Chiang Chin-liang (江欽良), a prominent businessman in Nantou County, was yesterday released on NT$10 million (US$330,284) bail after being arrested on Thursday in a raid over a financial fraud case.
Prosecutors said they are investigating allegations that Chiang used dummy accounts and applied political pressure to obtain what is deemed an illegal bank loan of more than NT$100 million from a farmers’ cooperative credit union in Nantou’s Caotun Township (草屯).
Chiang, 52, is also alleged to have meddled in the local farmers’ association election earlier this year, trying to get his friends inserted into executive positions, where Chiang was accused of employing assassins to assault a rival candidate.
Photo: Chen Feng-li, Taipei Times
Chiang operates a number of tourism and night market businesses in Nantou, but he has had a checkered past, having served prison terms for murder, robbery, blackmail, and firearms possession.
His criminal past has gotten Chiang in the media limelight, with his alleged ties to major gangs and illegal business operations and reports that he is an influential gangster boss in Nantou.
Chiang reportedly enjoys close relationships with some Chinese Nationalist Party (KMT) politicians, including KMT Chairman Wu Den-yih (吳敦義).
Chiang was pictured in the news when he accompanied Wu on a vacation to Bali Island in 2006; their relationship goes back to when Wu was Nantou County commissioner from 1981 to 1989 and continued when Wu was KMT legislator for Nantou County from 2002 to 2009.
When reporters asked Wu yesterday if he was in touch with “his good friend Chiang,” he seemed annoyed and said: “No.”
The allegations against Chiang centered on his use of friends and company staff to take out loans at the farmers’ cooperative credit union, with each getting a loan of more than NT$10 million, despite having a documented annual income of less than NT$100,000, Nantou County head prosecutor Wu Yi-ying (吳怡盈) said.

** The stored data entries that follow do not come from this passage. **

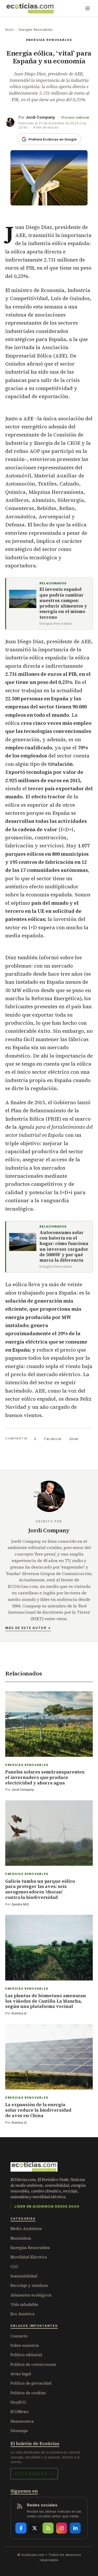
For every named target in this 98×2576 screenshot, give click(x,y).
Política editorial (26, 2355)
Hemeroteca (22, 2421)
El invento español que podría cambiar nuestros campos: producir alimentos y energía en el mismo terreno (63, 603)
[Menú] (87, 8)
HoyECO (18, 2402)
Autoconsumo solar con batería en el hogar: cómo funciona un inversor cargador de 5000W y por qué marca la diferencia (63, 1246)
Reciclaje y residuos (29, 2285)
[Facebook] (20, 2528)
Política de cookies (28, 2393)
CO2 (14, 2266)
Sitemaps (19, 2430)
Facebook (52, 1439)
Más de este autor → (28, 1628)
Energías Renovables (36, 30)
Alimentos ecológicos (30, 2295)
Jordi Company (40, 117)
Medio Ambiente (26, 2228)
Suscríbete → (34, 2473)
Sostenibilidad (23, 2276)
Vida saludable (24, 2304)
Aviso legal (20, 2374)
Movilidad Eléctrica (28, 2257)
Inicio (9, 30)
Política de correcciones (33, 2364)
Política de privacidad (30, 2383)
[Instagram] (61, 2528)
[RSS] (48, 2528)
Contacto (19, 2336)
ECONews (19, 2411)
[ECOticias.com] (30, 8)
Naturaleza (20, 2238)
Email (74, 1439)
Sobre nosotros (24, 2345)
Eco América (22, 2314)
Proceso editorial (75, 117)
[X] (34, 2528)
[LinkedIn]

Investigators’ reports alleged that those receiving the loans were coerced by Chiang and handed the money over to him, Wu said, with the evidence showing that he had applied pressure and used political connections to expedite the approval of these questionable loans.
“Chiang is being investigated in terms of the Agricultural Finance Act [農業金融法] and not on charges of organized crime or related offenses,” Wu said yesterday.
Of the other 34 people detained in Thursday’s raids — including executives of the Caotun Town farmers’ cooperative credit union and Chiang’s employees and associates — most were freed or released on bail yesterday.